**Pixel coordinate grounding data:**
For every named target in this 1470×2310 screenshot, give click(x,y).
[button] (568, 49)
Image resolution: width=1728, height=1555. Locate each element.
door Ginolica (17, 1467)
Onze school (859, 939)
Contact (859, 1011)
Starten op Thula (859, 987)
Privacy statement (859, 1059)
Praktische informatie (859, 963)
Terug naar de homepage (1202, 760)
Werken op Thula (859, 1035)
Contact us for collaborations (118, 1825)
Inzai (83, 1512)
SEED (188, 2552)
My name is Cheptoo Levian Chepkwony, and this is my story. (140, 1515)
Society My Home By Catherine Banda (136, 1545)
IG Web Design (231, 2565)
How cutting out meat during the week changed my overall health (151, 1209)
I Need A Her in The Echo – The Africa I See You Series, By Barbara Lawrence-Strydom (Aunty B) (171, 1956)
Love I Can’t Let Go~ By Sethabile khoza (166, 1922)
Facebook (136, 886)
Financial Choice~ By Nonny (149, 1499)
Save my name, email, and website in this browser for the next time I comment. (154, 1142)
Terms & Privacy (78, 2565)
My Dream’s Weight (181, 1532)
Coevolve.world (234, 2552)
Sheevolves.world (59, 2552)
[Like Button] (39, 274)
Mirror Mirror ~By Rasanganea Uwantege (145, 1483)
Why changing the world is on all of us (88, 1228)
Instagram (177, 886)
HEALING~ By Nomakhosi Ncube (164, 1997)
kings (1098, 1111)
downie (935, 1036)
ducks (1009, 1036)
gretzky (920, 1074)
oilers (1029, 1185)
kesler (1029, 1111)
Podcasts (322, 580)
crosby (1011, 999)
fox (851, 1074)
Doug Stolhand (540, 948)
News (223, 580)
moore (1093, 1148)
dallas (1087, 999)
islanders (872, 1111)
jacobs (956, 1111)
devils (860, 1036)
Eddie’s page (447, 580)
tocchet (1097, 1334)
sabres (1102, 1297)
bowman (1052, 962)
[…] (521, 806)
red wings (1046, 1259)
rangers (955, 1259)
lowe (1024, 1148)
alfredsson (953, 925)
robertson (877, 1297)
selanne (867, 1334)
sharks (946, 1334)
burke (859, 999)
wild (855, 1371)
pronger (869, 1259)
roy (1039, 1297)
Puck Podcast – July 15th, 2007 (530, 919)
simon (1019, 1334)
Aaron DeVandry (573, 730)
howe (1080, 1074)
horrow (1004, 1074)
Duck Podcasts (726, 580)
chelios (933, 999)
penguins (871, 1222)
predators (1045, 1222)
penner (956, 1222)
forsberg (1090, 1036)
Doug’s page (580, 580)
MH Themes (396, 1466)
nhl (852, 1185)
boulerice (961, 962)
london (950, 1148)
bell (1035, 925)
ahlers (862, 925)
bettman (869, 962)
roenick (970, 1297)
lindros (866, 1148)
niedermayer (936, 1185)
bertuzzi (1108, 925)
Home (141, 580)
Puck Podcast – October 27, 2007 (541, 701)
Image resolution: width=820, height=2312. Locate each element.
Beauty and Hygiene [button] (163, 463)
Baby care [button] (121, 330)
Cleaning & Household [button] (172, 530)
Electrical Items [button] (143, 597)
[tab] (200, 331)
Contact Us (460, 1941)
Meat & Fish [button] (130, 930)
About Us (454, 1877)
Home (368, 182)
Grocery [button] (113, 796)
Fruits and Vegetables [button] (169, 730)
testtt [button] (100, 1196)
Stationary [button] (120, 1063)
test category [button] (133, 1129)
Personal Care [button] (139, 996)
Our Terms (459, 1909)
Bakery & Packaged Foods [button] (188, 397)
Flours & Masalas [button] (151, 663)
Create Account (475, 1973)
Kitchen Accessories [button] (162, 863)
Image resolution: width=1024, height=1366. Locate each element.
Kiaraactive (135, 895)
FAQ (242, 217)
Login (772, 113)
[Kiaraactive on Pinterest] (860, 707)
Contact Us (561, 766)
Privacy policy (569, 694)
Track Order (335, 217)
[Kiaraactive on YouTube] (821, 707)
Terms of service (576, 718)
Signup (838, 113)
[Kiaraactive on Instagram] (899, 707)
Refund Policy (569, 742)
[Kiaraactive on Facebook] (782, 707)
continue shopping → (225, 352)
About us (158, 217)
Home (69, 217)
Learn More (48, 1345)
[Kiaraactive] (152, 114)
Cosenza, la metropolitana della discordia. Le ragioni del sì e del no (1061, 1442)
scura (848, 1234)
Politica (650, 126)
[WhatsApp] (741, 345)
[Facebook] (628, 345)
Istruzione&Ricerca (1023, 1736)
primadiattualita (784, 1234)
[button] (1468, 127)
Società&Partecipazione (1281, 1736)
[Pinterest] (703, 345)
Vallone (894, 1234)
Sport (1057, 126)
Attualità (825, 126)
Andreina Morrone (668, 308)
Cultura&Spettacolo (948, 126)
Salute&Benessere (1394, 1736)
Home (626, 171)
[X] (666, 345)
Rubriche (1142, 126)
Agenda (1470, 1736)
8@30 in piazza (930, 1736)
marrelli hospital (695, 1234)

**EXERCISE BRIEF:** Keeping every character as it is, restate the lines above that run from the line with "[Like Button] (39, 274)" through the line with "tocchet (1097, 1334)", both included, and nothing else.

**WRITTEN SOLUTION:**
[Like Button] (39, 274)
Mirror Mirror ~By Rasanganea Uwantege (145, 1483)
Why changing the world is on all of us (88, 1228)
Instagram (177, 886)
HEALING~ By Nomakhosi Ncube (164, 1997)
kings (1098, 1111)
downie (935, 1036)
ducks (1009, 1036)
gretzky (920, 1074)
oilers (1029, 1185)
kesler (1029, 1111)
Podcasts (322, 580)
crosby (1011, 999)
fox (851, 1074)
Doug Stolhand (540, 948)
News (223, 580)
moore (1093, 1148)
dallas (1087, 999)
islanders (872, 1111)
jacobs (956, 1111)
devils (860, 1036)
Eddie’s page (447, 580)
tocchet (1097, 1334)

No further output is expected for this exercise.